Tasks and exercises
a - Who wrote the screenplay for the film discussed in the Angie review?
b - List every actor named after "Starring:" in the Angie review.

Passage
Angie (1994)

reviewed by
Scott Renshaw


                                   ANGIE
                       A film review by Scott Renshaw
                        Copyright 1994 Scott Renshaw
Starring:  Geena Davis, James Gandolfini, Aida Turturro, Stephen
Rea, Philip Bosco.
Screenplay:  Todd Graff.
Director:  Martha Coolidge.

There is a sub-genre of film drama, only recently identified, which has come to be known as the "chick movie." The term has at times been used to define any film which women tend to like more than men (SLEEPLESS IN SEATTLE comes to mind), but in its strictest sense I define a "chick film" as one which deals with relationships men could only attempt to comprehend: mother-daughter, female friendships, and birth mother-child. ANGIE definitely falls within this framework. It's got mothers, daughters, friends, childbirth and a dose of heartbreak to guarantee maximum lacrimal viscosity, and all these things may affect the target audience. I found myself impressed by Geena Davis' performance, but bothered by the obvious and excessive manipulation which never really pays off, and by some unfortunate mixed messages.

Davis plays the title character, Bensonhurst, Brooklyn resident Angie Scacciapensieri. Approaching thirty, Angie has spent her whole life in the same neighborhood with the same best friend, Tina (Aida Turturro), and the same boyfriend, Vinnie (James Gandolfini). Then one day, something does change in Angie's life: she's pregnant. As everyone assumes she and Vinnie will be getting married, Angie begins to think about all the experiences she's been missing. She begins a relationship with flighty attorney Noel (Stephen Rea), and tries to expand her horizons. But as the baby arrives, Angie realizes that ultimately she must confront the memory of the mother who deserted her at the age of three to get her life straight.

Items listed in a dataset
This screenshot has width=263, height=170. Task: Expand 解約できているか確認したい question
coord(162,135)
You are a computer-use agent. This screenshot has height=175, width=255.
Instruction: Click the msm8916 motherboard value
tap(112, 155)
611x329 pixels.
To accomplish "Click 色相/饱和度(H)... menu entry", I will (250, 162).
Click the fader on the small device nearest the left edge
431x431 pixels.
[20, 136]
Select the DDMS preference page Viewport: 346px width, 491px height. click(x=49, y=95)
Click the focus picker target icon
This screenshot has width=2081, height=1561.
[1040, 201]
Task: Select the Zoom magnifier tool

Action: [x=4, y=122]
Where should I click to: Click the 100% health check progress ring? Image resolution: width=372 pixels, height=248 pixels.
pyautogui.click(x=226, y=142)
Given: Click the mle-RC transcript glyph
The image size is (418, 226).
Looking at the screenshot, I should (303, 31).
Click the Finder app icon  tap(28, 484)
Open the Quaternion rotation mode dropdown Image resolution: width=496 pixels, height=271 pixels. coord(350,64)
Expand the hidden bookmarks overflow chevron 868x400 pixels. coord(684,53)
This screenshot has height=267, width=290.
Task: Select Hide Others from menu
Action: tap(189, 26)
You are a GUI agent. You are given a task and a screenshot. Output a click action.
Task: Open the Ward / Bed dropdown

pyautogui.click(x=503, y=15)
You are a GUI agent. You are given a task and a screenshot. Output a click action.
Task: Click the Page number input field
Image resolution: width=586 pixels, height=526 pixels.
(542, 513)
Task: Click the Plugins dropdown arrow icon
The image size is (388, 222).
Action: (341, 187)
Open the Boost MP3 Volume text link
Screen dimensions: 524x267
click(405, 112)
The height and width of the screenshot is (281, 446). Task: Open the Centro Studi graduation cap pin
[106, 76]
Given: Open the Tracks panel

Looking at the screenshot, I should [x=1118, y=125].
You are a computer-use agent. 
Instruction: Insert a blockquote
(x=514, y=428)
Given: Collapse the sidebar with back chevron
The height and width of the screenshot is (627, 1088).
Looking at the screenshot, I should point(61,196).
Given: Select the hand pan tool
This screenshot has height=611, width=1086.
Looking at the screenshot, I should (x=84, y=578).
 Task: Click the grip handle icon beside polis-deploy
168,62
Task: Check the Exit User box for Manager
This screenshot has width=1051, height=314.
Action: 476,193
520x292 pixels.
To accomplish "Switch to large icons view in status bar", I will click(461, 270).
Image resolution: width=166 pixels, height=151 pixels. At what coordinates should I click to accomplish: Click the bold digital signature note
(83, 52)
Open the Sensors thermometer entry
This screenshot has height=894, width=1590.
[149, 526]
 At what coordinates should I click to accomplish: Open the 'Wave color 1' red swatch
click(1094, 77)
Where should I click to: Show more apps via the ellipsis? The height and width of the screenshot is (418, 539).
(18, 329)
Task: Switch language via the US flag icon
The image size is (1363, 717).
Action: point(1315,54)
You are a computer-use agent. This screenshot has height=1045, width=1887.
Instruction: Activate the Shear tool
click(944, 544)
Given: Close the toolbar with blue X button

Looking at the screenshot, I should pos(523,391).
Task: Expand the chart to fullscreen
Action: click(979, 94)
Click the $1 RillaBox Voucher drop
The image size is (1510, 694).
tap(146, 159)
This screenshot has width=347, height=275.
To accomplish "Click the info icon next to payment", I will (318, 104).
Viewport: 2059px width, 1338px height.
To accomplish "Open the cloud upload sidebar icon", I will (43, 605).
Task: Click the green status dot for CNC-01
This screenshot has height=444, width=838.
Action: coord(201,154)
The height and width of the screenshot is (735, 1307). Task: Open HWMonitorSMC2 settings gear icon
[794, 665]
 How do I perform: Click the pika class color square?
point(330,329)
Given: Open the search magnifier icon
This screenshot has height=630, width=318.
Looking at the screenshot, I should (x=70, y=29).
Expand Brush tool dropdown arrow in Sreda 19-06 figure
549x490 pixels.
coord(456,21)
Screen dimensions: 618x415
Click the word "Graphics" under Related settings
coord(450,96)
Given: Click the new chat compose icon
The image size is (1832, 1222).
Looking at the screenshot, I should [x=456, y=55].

Task-by-task answers
a - Todd Graff

b - Geena Davis, James Gandolfini, Aida Turturro, Stephen Rea, Philip Bosco